Glaner pour la communauté avec l’Escouade Alimenterre
Publié le 2 septembre 2025 à 14:43, modifié le 2 septembre 2025 à 14:43
Connaissez-vous le glanage? Cette pratique consiste à récupérer des fruits ou des légumes, qui n’ont pas été récoltés et qui auraient été perdus. Dans la MRC de Rivière-du-Loup, des équipes de bénévoles sont à l’œuvre dans les champs et les vergers, pour redonner à la communauté.
La semaine dernière, une dizaine de bénévoles étaient à la fraisière Lebel, située à Saint-Arsène pour participer à une cueillette de framboises. Ces bénévoles font partie de l’Escouade Alimenterre, une branche du Carrefour d’Initiatives Populaires de Rivière-du-Loup.
« On est en lien avec nos producteurs qui ont des surplus. Donc, quand il y a des surplus au champ pour toutes sortes de raisons. Des fois, ils ne sont plus capables d’aller récolter. Donc, au lieu de laisser au champ, et puis que ça se gaspille, on a déjà bien motivé qui vient nous aider à récolter. », explique Chantale Labrosse, qui est chargée de projet en sécurité alimentaire au Carrefour d’Initiatives Populaires de Rivière-du-Loup.
Tout le monde trouve son compte dans ces récoltes puisqu’elles sont réparties équitablement entre le producteur, les bénévoles et l’organisme, qui redistribue ensuite aux personnes dans le besoin.
« C’est sûre qu’on est beaucoup dans le redonner à la communauté, donc offrir des produits sains, locaux, nourrissants à des gens qui, des fois, en ont moins accès. Donc, on est vraiment dans une lutte à l’insécurité alimentaire. », raconte Chantale.
Cette année, ce sont une trentaine de bénévoles qui participent aux différentes cueillettes de l’Escouade Alimenterre.
« Entre les bénévoles, évidemment, c’est un bon moment pour eux de socialiser, mais aussi d’avoir des réserves pour l’hiver. », affirme la chargée de projet.
« Une des choses que j’aime avec ça, c’est que je récolte autant pour moi pour, que pour le Carrefour, que pour votre famille à vous, pour le producteur. », explique une bénévole.

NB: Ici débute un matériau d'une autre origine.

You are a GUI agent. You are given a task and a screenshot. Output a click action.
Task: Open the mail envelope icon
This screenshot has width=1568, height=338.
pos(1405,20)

Quatre mille kilos de pommes, oignons, haricots, bleuets, patates, et plusieurs autres fruits et légumes ont été récoltés en 2024 pour le Carrefour d’initiatives populaires.
« Ça serait probablement resté au champ puis, nous, ça a permis d’avoir une valeur d’à peu près 15 000 $ en fruits et légumes qui ont été apportés à l’organisme. Donc, ça a vraiment une valeur importante. », mentionne Chantale Labrosse.
Selon la météo et les récoltes, une trentaine de journées de cueillettes sont organisées entre juin et novembre par l’organisme.